EXCERPTED TEXT:
The bullnose assembly has a rounded edge at the lower end so it will not catch on ledges or rough outcropping of the wellbore as it progresses down the well. While the majority of the bullnose has a hollow core, the bottom of the bullnose assembly is closed off with optional nozzles pointing in front or down the bore hole. The nozzles help clear the wellbore before the drilling apparatus by washing the cuttings to the side and back up the wellbore.

In operating the drilling apparatus, the nozzles can be adjusted to configure the Total Flow Area (TFA) out the bottom of the bullnose sub-assembly, or out the fluid circulating sub-assembly to adjust the clearing of cuttings. There are several factors which afford the choice of nozzle configurations including mud weight, hole depth, drill pipe used, maximum standpipe pressure, desired gallons per minute (gpm) to clean hole, etc. The nozzle configuration can also be adjusted to provide uneven flow in order to create turbulent flow and thus evacuate existing and new cuttings out of the hole. The bullnose nozzles can be configured to ensure the capability to wash through bridges and reduced hole sizes. The fluid circulating sub can be configured to maximize circulation cuttings up and out of the hole.

ITEMS:
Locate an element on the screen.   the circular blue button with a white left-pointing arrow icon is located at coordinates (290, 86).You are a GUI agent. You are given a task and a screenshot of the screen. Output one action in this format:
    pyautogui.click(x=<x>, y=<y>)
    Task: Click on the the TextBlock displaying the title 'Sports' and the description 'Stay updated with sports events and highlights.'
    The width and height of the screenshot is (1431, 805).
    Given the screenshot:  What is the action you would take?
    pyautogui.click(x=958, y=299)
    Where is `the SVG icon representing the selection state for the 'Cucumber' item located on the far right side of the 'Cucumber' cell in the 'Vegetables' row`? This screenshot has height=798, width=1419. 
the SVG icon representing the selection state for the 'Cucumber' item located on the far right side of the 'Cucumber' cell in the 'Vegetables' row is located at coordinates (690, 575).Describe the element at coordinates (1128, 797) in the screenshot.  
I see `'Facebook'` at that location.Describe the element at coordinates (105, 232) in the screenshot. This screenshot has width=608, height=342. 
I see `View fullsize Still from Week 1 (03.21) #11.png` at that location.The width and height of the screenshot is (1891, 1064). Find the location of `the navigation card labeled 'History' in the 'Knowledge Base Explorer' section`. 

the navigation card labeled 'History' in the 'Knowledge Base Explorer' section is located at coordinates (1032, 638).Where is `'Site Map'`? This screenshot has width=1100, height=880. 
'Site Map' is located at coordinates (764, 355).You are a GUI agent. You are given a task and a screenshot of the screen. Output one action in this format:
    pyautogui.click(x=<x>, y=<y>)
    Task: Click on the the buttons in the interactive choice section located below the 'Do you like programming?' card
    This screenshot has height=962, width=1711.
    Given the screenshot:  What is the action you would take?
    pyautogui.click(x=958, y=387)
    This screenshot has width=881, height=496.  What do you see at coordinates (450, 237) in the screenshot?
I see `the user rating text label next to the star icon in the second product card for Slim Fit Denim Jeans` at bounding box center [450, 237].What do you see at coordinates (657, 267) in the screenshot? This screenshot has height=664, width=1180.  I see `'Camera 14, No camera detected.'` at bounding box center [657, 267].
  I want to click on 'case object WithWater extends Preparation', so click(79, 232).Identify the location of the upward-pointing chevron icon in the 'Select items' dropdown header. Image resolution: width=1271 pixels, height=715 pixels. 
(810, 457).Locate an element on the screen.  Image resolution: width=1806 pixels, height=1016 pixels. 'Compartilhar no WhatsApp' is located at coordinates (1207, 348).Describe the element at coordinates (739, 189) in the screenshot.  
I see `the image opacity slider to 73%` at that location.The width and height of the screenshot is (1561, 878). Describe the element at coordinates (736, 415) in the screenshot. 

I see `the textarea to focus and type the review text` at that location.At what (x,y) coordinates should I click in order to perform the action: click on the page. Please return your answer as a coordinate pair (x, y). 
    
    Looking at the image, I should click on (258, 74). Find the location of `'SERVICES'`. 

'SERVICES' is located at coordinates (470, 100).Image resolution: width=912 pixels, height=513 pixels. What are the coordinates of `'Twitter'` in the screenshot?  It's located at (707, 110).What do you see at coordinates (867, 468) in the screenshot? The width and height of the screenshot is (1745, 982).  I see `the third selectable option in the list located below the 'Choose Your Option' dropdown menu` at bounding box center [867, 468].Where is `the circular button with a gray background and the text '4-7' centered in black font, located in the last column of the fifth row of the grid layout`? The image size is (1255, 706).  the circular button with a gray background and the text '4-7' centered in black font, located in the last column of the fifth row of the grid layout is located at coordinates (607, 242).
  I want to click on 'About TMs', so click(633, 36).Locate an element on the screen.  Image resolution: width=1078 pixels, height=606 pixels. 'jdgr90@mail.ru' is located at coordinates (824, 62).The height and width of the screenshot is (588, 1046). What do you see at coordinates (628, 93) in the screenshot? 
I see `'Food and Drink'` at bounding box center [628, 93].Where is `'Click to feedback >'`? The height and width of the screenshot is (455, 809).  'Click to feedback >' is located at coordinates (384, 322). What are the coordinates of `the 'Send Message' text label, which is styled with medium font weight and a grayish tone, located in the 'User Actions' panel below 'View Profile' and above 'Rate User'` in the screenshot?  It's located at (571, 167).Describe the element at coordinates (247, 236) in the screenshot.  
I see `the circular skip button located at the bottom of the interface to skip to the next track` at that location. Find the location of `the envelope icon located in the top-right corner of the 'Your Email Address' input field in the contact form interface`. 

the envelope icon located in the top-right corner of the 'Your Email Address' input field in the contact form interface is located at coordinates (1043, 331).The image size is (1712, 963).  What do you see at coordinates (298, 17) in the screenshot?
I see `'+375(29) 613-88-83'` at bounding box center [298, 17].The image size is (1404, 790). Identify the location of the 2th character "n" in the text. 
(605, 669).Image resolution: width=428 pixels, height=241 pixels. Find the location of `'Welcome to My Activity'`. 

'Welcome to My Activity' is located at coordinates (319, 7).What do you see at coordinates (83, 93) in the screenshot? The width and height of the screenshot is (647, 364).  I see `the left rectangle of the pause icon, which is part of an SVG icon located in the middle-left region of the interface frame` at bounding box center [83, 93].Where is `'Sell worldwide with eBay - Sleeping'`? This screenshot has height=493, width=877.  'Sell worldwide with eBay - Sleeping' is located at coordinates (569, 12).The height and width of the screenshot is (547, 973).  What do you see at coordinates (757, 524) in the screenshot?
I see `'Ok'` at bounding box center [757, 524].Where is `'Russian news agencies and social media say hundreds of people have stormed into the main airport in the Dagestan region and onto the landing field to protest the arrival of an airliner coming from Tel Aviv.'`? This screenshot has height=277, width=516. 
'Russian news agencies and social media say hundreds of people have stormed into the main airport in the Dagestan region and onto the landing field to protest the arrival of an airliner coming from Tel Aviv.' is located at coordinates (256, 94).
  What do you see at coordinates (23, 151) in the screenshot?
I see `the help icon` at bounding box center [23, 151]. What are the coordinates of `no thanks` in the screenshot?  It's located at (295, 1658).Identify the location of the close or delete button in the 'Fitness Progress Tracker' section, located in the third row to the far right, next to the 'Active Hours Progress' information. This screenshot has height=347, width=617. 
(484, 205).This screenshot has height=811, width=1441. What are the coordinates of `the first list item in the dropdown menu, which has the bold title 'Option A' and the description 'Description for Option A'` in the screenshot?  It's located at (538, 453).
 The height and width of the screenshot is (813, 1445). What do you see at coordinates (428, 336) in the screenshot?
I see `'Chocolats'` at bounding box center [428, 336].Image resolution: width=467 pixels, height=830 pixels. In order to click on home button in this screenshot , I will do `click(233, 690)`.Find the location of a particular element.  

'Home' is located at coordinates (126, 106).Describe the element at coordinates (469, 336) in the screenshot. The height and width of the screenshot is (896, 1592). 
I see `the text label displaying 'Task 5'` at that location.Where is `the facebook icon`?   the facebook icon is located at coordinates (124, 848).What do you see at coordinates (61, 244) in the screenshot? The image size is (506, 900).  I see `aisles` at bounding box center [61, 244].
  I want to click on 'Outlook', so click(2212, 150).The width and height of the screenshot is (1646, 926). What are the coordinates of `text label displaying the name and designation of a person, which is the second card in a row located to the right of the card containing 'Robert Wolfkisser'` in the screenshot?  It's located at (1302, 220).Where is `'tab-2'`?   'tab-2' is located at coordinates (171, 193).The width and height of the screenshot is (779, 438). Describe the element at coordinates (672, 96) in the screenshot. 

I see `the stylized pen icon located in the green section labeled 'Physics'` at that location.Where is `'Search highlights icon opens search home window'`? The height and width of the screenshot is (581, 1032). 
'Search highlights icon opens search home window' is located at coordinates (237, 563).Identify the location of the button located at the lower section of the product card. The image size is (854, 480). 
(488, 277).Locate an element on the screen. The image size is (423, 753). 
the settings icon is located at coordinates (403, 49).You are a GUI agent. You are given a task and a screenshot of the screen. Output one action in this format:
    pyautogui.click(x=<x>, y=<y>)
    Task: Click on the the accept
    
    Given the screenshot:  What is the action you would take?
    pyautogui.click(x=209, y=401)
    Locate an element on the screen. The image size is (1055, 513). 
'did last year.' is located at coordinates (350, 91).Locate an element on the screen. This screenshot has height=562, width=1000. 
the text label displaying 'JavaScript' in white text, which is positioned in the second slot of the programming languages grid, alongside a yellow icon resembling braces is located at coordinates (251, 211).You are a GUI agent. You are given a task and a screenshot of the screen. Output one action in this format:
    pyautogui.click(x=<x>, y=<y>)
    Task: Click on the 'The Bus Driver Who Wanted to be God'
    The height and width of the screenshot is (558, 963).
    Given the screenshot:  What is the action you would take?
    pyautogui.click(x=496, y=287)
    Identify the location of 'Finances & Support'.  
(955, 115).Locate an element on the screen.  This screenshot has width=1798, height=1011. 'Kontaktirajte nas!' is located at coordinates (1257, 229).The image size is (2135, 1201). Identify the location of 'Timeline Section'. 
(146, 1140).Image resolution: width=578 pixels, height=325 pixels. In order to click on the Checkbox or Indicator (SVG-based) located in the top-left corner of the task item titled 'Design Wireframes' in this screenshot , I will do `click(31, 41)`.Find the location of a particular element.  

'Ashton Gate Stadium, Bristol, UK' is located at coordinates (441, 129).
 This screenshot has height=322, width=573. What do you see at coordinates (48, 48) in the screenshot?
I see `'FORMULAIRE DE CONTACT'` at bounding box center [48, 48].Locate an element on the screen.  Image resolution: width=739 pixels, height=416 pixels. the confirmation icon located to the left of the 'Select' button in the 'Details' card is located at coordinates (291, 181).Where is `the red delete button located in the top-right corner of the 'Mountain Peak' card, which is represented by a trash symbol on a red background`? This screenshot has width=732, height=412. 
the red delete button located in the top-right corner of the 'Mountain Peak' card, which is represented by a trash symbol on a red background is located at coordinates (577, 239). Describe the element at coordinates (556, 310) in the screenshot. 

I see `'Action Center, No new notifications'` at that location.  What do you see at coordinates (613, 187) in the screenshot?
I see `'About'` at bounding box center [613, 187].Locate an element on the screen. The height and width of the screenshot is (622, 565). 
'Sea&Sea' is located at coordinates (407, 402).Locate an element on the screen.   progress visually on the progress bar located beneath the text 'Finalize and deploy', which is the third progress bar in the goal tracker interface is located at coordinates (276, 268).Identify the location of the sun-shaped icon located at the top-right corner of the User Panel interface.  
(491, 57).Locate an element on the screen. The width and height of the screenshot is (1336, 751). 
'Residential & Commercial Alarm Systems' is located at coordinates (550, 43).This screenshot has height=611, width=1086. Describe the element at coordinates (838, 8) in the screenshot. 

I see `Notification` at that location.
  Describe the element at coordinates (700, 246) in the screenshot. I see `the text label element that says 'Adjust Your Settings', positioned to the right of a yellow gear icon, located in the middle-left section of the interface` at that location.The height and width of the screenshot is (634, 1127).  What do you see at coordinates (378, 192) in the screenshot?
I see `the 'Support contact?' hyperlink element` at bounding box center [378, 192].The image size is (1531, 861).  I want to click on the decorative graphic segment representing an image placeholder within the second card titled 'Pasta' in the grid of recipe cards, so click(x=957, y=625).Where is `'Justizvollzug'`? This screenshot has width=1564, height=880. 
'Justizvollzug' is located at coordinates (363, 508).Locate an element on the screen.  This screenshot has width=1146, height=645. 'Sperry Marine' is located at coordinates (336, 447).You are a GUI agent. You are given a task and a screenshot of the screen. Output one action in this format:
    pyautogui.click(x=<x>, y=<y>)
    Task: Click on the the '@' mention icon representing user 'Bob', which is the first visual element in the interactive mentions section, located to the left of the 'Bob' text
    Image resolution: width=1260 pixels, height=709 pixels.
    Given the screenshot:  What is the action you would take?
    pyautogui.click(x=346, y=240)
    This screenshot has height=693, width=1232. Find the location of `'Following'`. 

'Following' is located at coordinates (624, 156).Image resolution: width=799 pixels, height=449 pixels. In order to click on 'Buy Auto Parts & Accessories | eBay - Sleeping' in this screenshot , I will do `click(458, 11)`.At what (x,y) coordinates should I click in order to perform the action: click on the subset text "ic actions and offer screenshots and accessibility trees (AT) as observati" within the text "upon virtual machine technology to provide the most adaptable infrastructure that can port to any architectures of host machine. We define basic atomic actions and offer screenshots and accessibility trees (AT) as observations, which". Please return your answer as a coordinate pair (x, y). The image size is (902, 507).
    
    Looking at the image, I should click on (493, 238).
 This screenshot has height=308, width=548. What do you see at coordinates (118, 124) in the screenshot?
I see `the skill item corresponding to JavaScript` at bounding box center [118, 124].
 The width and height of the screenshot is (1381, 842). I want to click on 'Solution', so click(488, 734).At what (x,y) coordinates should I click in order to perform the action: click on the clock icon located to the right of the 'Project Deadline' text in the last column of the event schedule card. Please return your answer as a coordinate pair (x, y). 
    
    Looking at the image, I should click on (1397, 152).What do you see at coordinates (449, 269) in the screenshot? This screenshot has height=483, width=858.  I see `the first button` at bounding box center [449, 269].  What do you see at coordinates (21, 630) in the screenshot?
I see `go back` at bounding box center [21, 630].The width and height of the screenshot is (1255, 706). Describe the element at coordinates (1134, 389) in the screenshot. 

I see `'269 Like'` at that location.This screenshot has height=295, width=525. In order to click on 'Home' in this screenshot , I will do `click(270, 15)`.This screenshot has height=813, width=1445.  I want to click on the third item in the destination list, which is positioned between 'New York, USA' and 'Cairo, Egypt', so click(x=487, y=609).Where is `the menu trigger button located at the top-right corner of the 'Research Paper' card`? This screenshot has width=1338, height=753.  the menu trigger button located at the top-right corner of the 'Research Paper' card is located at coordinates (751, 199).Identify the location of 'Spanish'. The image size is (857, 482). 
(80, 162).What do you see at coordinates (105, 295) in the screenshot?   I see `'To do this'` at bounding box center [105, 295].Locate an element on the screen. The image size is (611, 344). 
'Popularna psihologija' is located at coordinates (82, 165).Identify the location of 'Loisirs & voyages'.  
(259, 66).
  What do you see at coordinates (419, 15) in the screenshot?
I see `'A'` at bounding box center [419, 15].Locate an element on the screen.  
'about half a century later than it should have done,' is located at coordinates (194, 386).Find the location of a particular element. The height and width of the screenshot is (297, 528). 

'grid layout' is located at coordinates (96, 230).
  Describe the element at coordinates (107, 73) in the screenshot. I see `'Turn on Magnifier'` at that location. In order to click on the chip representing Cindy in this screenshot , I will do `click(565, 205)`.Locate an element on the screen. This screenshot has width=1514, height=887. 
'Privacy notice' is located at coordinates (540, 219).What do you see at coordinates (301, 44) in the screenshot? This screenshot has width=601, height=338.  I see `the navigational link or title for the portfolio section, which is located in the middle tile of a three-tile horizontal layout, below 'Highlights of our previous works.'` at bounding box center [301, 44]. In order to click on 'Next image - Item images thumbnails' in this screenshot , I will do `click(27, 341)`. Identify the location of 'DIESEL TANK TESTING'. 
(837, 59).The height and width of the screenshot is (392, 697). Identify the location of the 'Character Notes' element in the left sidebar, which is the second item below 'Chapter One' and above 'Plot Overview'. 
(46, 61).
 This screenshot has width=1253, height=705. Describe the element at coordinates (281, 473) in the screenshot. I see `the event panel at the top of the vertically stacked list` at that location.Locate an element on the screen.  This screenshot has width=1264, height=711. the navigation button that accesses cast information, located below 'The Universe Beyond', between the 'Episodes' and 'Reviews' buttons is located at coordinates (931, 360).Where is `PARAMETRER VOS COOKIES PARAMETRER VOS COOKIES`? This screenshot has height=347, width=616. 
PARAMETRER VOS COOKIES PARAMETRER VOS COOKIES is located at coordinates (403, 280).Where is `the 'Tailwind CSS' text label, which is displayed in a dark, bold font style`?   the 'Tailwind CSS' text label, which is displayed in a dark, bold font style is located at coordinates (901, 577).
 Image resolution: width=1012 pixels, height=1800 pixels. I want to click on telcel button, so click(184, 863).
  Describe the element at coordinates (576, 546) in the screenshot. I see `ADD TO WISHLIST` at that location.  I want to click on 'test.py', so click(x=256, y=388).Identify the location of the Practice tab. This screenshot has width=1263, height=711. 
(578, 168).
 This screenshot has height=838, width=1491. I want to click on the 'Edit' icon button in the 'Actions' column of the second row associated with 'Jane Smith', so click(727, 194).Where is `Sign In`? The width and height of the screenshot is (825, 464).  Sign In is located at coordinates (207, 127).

REQUIRED TASKS:
1 – In the text on the bullnose drilling assembly, why does the bullnose have a rounded edge at its lower end?
2 – Carry the text on the bullnose drilling assembly forward from its final sentence.
The records have no connection to the text on the bullnose drilling assembly.

EXERCISE RESULTS:
1 – The rounded edge keeps it from catching on ledges or rough outcropping of the wellbore as it progresses down the well.

2 –
When the apparatus or BHA is being lowered down the vertical of a wellbore the side cutting sub-assembly may contact the bore wall with enough force to perform significant cutting actions in areas where the structures penetrate causing a restricted hole size, or irregular shapes of the wellbore. Whenever, when the BHA reaches a dog leg turn, the bullnose will contact the outside of the turn and the weight of the drill string will cause the side cutter assembly to contact the inside of the dog leg with enough force to cut and round the angled corner. When the BHA is lowered past the dog leg turn and into the straight part of the curve, the flex of the drill string will force the side cutter assembly against the outer wall with a force that will allow it to cut into the outside wall, thus widening the curve.

As the BHA is cutting the wellbore, the gauging surfaces rub against the bore wall and prevent the cutting surfaces from cutting too deeply. The bullnose's curved edges keep the BHA from catching on a ledge or from going off course to diverge from the original wellbore.

Turning now to the drawings, FIG. 1 illustrates dog leg curves which obstruct inserting drill strings down a rough wellbore. The drilling rig (100) pushes a casing or liner (110) down a wellbore (150). In traditional drilling, intermitting course correction cause curves (153) in the wellbore (150) to actually be a series of dog leg turns (155) which gradually redirect the wellbore to a lateral (157). However aggressive drilling and formation properties may leave a rough wellbore (illustrated in the enlarged section) where the bottom of the casing or liner (120) can get caught on edges of the wellbore (150).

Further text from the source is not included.